Are we in a bubble for stocks again? Probably. Is it being driven by liquidity or Quantitative Easing as it is referred to? Most likely. Does it matter to me as a small investor? Not at all. Do I think the end of this bull market means the end of Capitalism as we know it? I doubt that very much.
Why Not Be Paid In Gold?
Faber’s writings and comments focusing on doom and gloom are designed to do only one thing and that is sell subscriptions and get more media attention. If all of these analysts who get rich off of their publicity were do doom and gloom oriented why do they prefer to be paid in US Dollars and not gold bars?
No Time For Doom and Gloom
As a small investor I have no time for doom and gloom. Instead by focusing on my market direction signals I can profit no matter which way the market turns. In fact with the products on the market today, profiting from up and down markets is easier than ever before.

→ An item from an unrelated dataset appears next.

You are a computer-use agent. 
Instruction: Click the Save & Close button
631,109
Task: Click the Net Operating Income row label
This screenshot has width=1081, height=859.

The more important aspect of all this bubble talk, I believe has to be the understanding by investors that bubbles form continuously in societies whether capitalist or not. There have been bubbles in all kinds of products in everything from toys to tulip bulbs. They come and go, rise and crash, but the more important aspect is to understand that there are bubbles being formed all the time. Bubbles are a part of investing in stocks and in bonds. The important aspect of bubbles for us as investors is watching for the warning signs of when that bubble is about to burst and then acting accordingly to position our portfolios appropriately.
Become A Boy Scout
I have no control over bubbles being created but I do have control over whether I am there profiting from it and protecting my portfolio during it and to me that is the more important aspect of understanding bubbles in stocks.
If I could offer an advice to investors it would be to think of the boy scout motto – “Be Prepared”.